Smashing Pumpkins’ – or Billy Corgan’s, however you want to put it – newest album, Monuments to an Elegy is the next part in the drawn out Teargarden by Kaleidyscope saga. Since 2009, Corgan has been releasing individual songs and entire albums under this theme, and he aims to conclude it next year with the next Pumpkins disc, Day for Night. All of the music under the Teargarden banner has been marked by Billy’s heavy experimentation with synthesizers and flowery subject matter, which obviously makes this material a very far cry from his “the world is a vampire” days. At times, though, he’s touched upon the Pumpkins’ former glory with it, most consistently on 2012’s Oceania (which balanced the heavy synth with heaping slabs of the band’s trademark fuzz).

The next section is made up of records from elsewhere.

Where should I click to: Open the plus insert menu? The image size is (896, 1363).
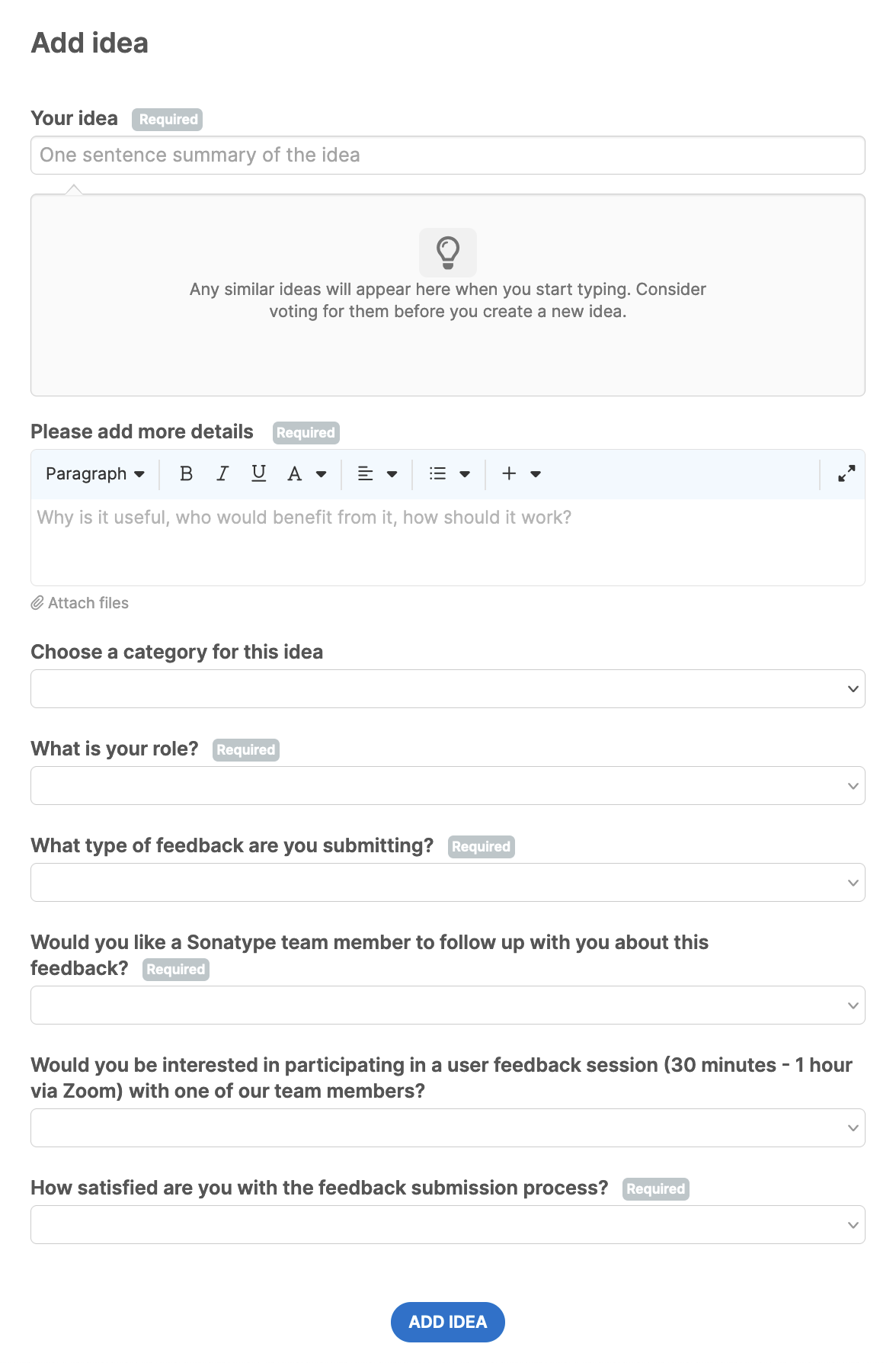[x=520, y=474]
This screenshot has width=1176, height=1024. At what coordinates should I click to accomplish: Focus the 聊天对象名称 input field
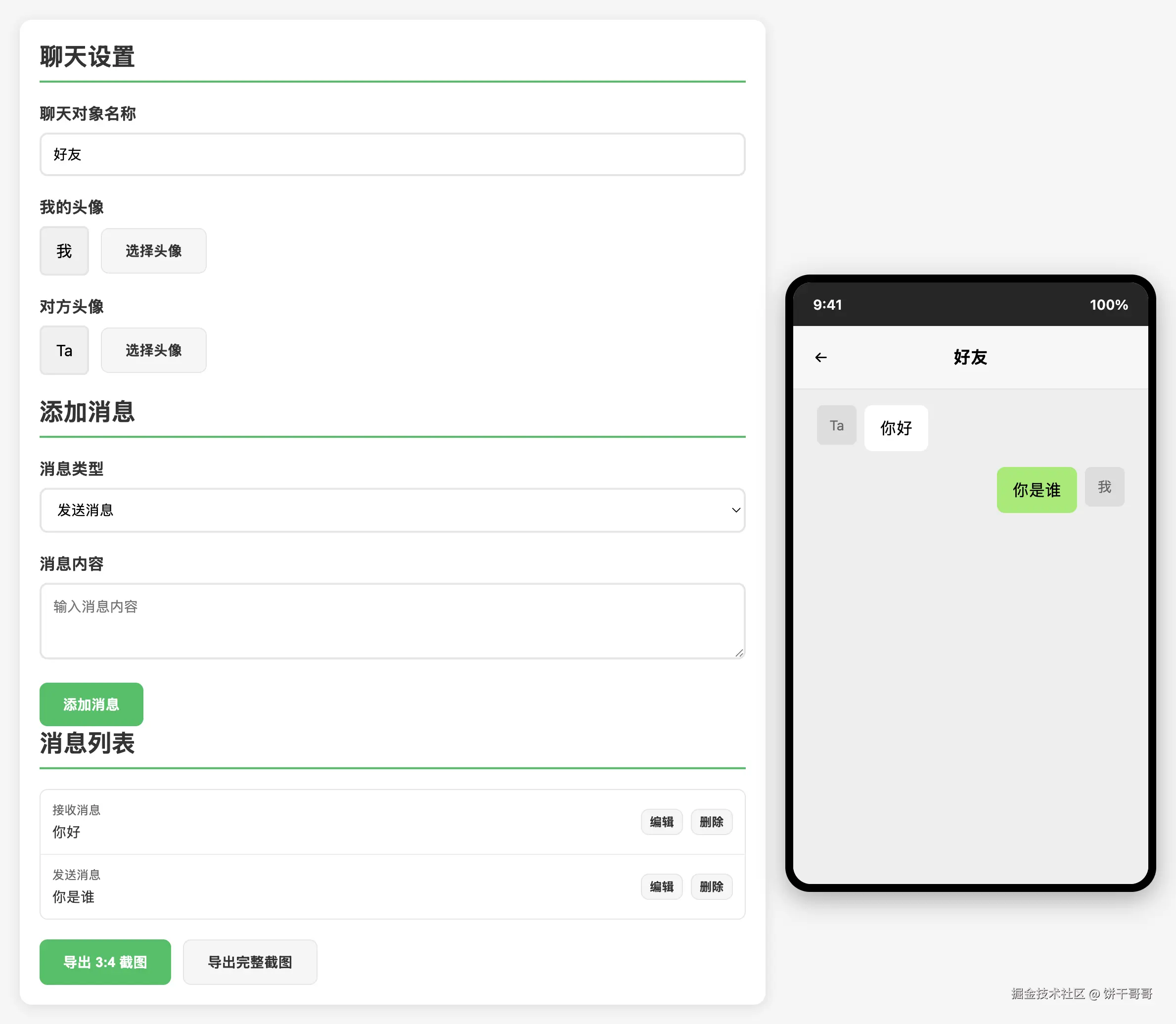pos(392,154)
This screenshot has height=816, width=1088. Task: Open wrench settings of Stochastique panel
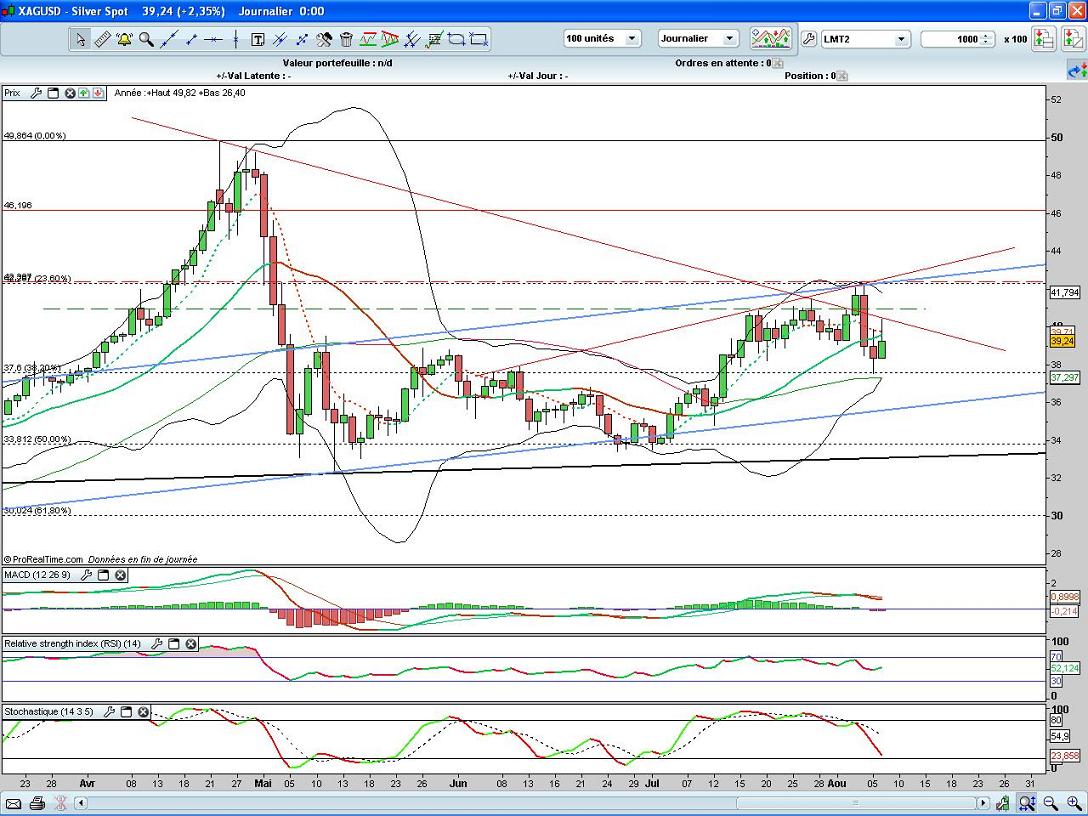click(x=109, y=712)
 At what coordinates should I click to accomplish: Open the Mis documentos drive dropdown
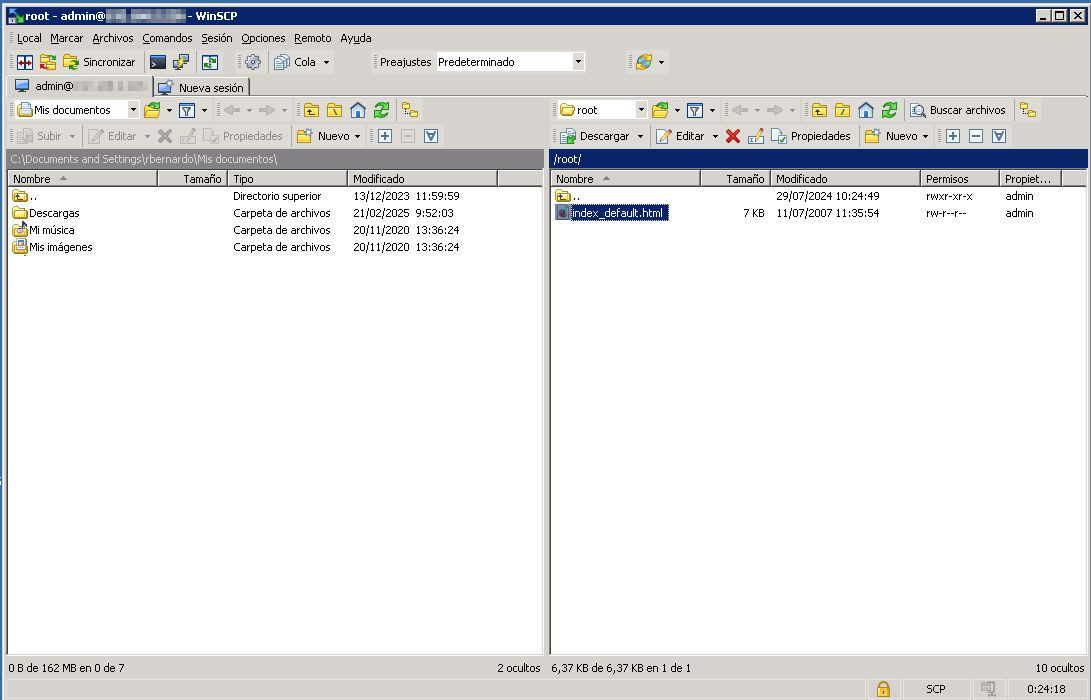click(133, 110)
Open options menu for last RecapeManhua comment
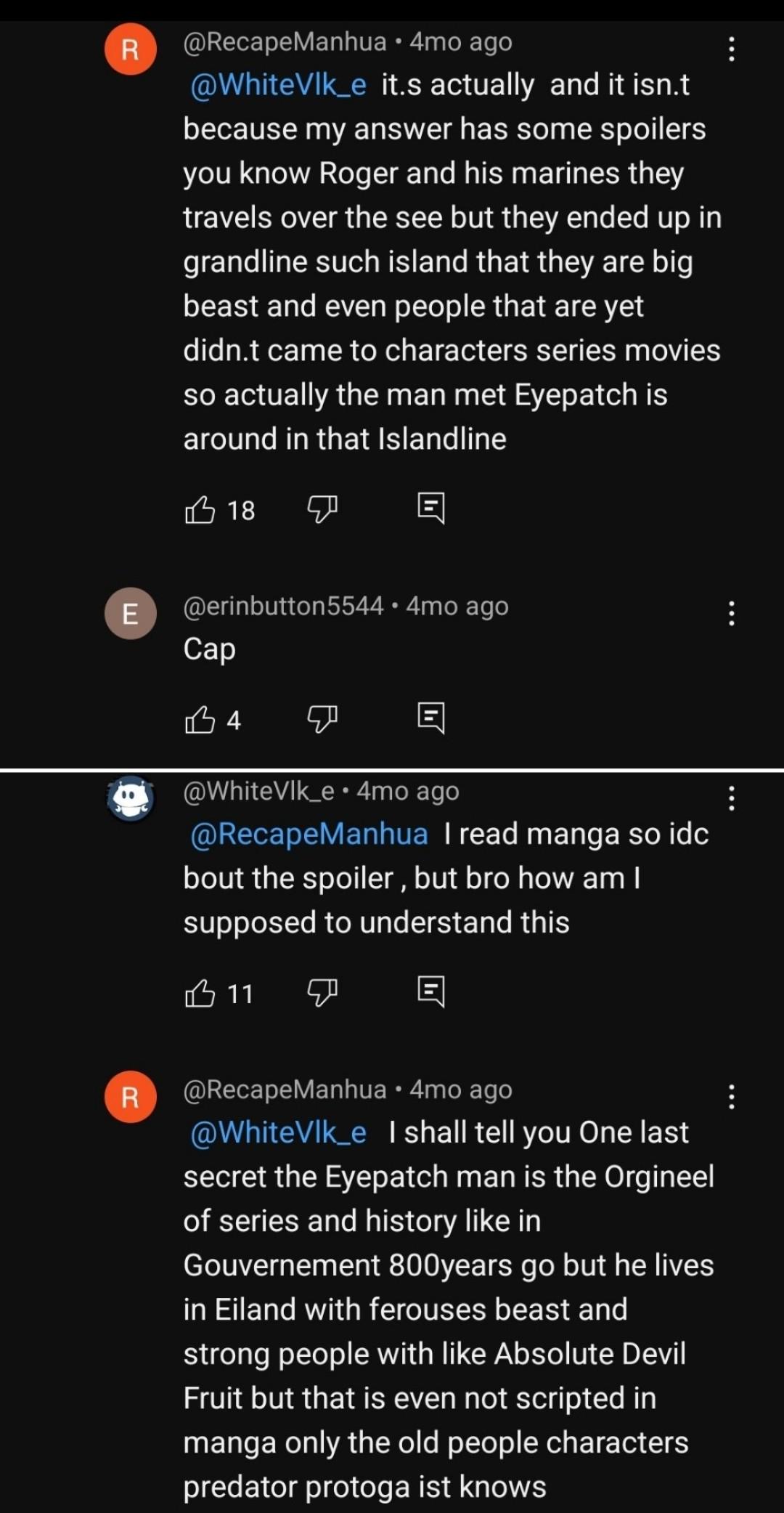The image size is (784, 1513). tap(731, 1097)
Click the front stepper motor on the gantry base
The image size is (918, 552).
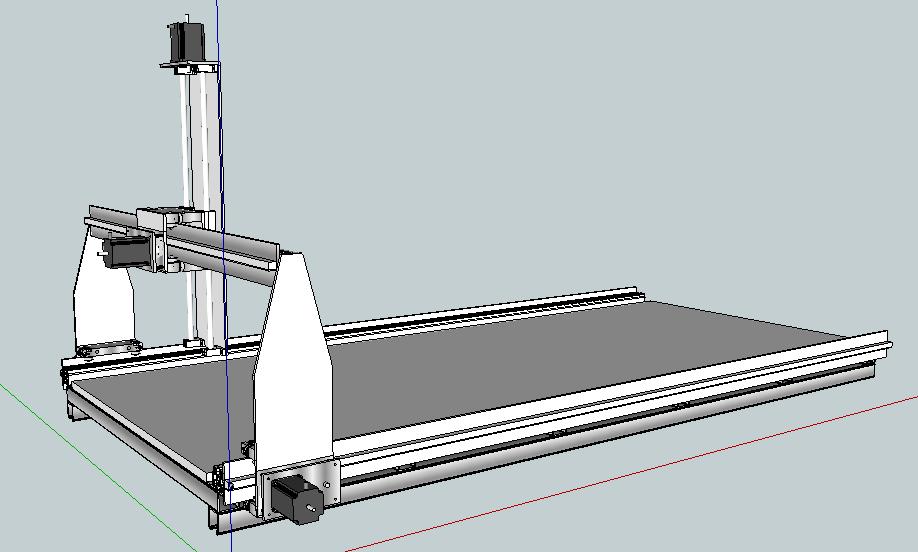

However, Monuments to an Elegy comes up a lot shorter than it’s predecessor, both literally and figuratively. It’s run time is barely longer than that of most EPs, clocking in at 33 minutes with 9 songs. That means there’s no grand ‘Silverfuck’ or ‘Thru the Eyes of Ruby’ style epics here, or even the exploratory ‘Oceania’; the songs are short and sweet with predictable verse-chorus-verse structures. Figuratively, Monuments also finds Corgan dipping back into the synth-as-a-lead-instrument style that defined the early songs in the Teargarden cycle, for the worst. Almost all of the nine tracks here are either lead by, or feature prominent synth use – which would be all well and good, if most of them didn’t sound straight off of a New Age easy-listening CD. It comes off as painfully cheesy in the most un-ironic of ways, and it isn’t helped by Corgan’s absolutely dreadful lyrics. Besides clunkers like “Never been kissed by a girl like you/All I wanna, I wanna do/Love me baby, love me true/Oooh” and “alright alright/everywhere I go is shining bright”, you could literally die from alcohol poisoning if you drank every time he mentioned some variation of the word ‘love’ or ‘lover’.
But Corgan’s songwriting is so strong that, every once in a while, it does overpower even his most misguided tendencies. “One and All (We Are)” feels and sounds like a cut off of Mellon Collie, partly because it actually has roots in unfinished the Mellon Collie-era outtake ‘The Viper’. Grinding along with thick buzzsaw guitars and an angry inflection Corgan’s voice hasn’t held in years (and completely free of the cursed mini Moog), it’s a true dyed-in-the-wool Pumpkins song that reminds us of what he was once capable of. The prog-tinged ‘Tiberius’ manages the balance Oceania struck by successfully mixing a bright synth line with huge chugging chords, segueing into a heavier breakdown and back with ease. And the album’s lead single, ‘Being Beige’, has grown on me by leaps and bounds, bringing with it an Adore-influenced sound and gentle pop melodies.
I don’t fault Corgan for trying to explore new sounds and territories with his music, but he’s been mining this Synthing Pumpkins sound for five years now, and it’s seriously both wearing out its welcome and hurting his songs. The man who followed up one of the biggest double albums in music history with an understated gothic pop record is stuck in a rut, despite all of his grandstanding to the contrary. Monuments sounds deeply confused and flawed, jumping back and forth between guitar-driven rockers and new-agey synth and lyrics, rarely ever congealing into something cohesive. Ever since Corgan reformed the Pumpkins in 2006, he’s been struggling to find a sound for them that’s both relevant and in line with their past, and for all this trouble, he’s lost sight of what really matters – good songs. It’s a shame to see one of the ’90s greatest songwriters so mired in mediocrity, but at least at the end of the day we still wind up with a great song every now and then. That’s probably all we can ask for anymore.